AgglomerativeClustering can also scale to large number of samples when it is used jointly with a connectivity matrix, but is computationally expensive when no connectivity constraints are added between samples: it considers at each step all the possible merges.

1. Different linkage type: Ward, complete, average, and single linkage

AgglomerativeClustering supports Ward, single, average, and complete linkage strategies.


Agglomerative cluster has a “rich get richer” behavior that leads to uneven cluster sizes. In this regard, single linkage is the worst strategy, and Ward gives the most regular sizes. However, the affinity (or distance used in clustering) cannot be varied with Ward, thus for non Euclidean metrics, average linkage is a good alternative. Single linkage, while not robust to noisy data, can be computed very efficiently and can therefore be useful to provide hierarchical clustering of larger datasets.

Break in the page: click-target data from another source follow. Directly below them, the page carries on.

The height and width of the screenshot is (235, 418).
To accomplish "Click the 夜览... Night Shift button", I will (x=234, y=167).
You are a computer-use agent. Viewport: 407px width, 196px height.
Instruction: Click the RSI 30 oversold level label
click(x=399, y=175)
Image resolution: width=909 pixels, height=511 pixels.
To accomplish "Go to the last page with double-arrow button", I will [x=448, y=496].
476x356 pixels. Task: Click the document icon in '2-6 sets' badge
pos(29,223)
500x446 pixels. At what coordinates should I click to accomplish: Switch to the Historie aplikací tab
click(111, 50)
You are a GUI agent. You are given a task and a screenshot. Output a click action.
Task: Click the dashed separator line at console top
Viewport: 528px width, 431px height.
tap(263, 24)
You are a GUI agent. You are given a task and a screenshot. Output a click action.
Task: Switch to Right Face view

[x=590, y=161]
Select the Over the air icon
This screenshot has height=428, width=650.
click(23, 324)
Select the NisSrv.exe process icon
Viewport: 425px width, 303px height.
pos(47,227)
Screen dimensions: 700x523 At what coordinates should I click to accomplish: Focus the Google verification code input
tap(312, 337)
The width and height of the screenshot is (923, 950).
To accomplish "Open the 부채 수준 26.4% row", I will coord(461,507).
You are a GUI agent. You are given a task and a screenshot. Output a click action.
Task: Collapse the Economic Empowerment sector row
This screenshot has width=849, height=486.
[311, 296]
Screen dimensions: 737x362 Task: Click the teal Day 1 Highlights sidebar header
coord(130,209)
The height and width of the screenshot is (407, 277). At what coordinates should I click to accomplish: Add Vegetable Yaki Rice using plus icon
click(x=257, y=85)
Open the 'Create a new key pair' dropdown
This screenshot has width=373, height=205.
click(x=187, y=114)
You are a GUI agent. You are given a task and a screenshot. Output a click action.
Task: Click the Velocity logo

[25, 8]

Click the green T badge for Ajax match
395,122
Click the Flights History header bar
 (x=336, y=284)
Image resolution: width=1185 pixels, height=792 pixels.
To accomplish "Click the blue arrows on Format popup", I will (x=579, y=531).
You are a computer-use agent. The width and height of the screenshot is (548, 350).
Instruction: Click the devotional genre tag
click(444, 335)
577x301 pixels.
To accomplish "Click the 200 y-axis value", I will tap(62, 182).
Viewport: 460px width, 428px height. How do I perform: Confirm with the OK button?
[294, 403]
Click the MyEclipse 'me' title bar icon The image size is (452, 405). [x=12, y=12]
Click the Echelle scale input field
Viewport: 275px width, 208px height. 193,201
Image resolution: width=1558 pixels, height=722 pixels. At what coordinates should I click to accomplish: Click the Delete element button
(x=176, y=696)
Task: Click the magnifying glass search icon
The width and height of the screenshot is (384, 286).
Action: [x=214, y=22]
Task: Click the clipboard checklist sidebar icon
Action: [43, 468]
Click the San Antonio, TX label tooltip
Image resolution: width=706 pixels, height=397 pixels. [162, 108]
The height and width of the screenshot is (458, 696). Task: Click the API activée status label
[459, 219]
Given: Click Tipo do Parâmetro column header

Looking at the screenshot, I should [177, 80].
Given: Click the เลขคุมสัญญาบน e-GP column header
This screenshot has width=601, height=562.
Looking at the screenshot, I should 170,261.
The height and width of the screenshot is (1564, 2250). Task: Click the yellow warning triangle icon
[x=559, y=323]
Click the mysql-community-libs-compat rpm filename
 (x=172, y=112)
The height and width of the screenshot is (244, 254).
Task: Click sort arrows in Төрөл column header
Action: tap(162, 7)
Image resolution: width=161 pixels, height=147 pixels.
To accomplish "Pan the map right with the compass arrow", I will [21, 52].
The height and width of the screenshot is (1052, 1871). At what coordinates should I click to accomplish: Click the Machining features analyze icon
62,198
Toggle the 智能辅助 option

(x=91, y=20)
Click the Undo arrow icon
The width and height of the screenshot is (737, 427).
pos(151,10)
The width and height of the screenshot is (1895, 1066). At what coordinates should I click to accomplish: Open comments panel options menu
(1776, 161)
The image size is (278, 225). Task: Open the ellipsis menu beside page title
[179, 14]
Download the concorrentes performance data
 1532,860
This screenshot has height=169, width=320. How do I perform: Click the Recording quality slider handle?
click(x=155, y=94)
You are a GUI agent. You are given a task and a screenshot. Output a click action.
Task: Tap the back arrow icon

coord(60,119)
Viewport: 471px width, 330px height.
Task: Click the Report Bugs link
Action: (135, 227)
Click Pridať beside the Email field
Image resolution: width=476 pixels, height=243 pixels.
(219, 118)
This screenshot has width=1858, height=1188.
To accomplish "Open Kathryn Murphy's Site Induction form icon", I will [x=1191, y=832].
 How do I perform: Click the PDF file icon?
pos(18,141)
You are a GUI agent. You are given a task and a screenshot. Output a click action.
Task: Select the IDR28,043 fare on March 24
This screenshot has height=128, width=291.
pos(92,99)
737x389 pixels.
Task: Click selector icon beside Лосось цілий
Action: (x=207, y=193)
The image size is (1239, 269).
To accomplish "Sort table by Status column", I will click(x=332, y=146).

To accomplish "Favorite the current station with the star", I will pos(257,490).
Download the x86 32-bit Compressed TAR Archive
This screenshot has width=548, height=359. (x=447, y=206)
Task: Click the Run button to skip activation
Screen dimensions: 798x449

Single linkage can also perform well on non-globular data.


2. Visualization of cluster hierarchy

It’s possible to visualize the tree representing the hierarchical merging of clusters as a dendrogram. Visual inspection can often be useful for understanding the structure of the data, though more so in the case of small sample sizes.

3. Adding connectivity constraints

An interesting aspect of AgglomerativeClustering is that connectivity constraints can be added to this algorithm (only adjacent clusters can be merged together), through a connectivity matrix that defines for each sample the neighboring samples following a given structure of the data. For instance, in the swiss-roll example below, the connectivity constraints forbid the merging of points that are not adjacent on the swiss roll, and thus avoid forming clusters that extend across overlapping folds of the roll.

These constraint are useful to impose a certain local structure, but they also make the algorithm faster, especially when the number of the samples is high.

The connectivity constraints are imposed via an connectivity matrix: a scipy sparse matrix that has elements only at the intersection of a row and a column with indices of the dataset that should be connected. This matrix can be constructed from a-priori information: for instance, you may wish to cluster web pages by only merging pages with a link pointing from one to another. It can also be learned from the data, for instance using sklearn.neighbors.kneighbors_graph to restrict merging to nearest neighbors as in this example, or using sklearn.feature_extraction.image.grid_to_graph to enable only merging of neighboring pixels on an image, as in the coin example.


4. Varying the metric

Single, average and complete linkage can be used with a variety of distances (or affinities), in particular Euclidean distance (l2), Manhattan distance (or Cityblock, or l1), cosine distance, or any precomputed affinity matrix.

  • l1 distance is often good for sparse features, or sparse noise: i.e. many of the features are zero, as in text mining using occurrences of rare words.

  • cosine distance is interesting because it is invariant to global scalings of the signal.

The guidelines for choosing a metric is to use one that maximizes the distance between samples in different classes, and minimizes that within each class.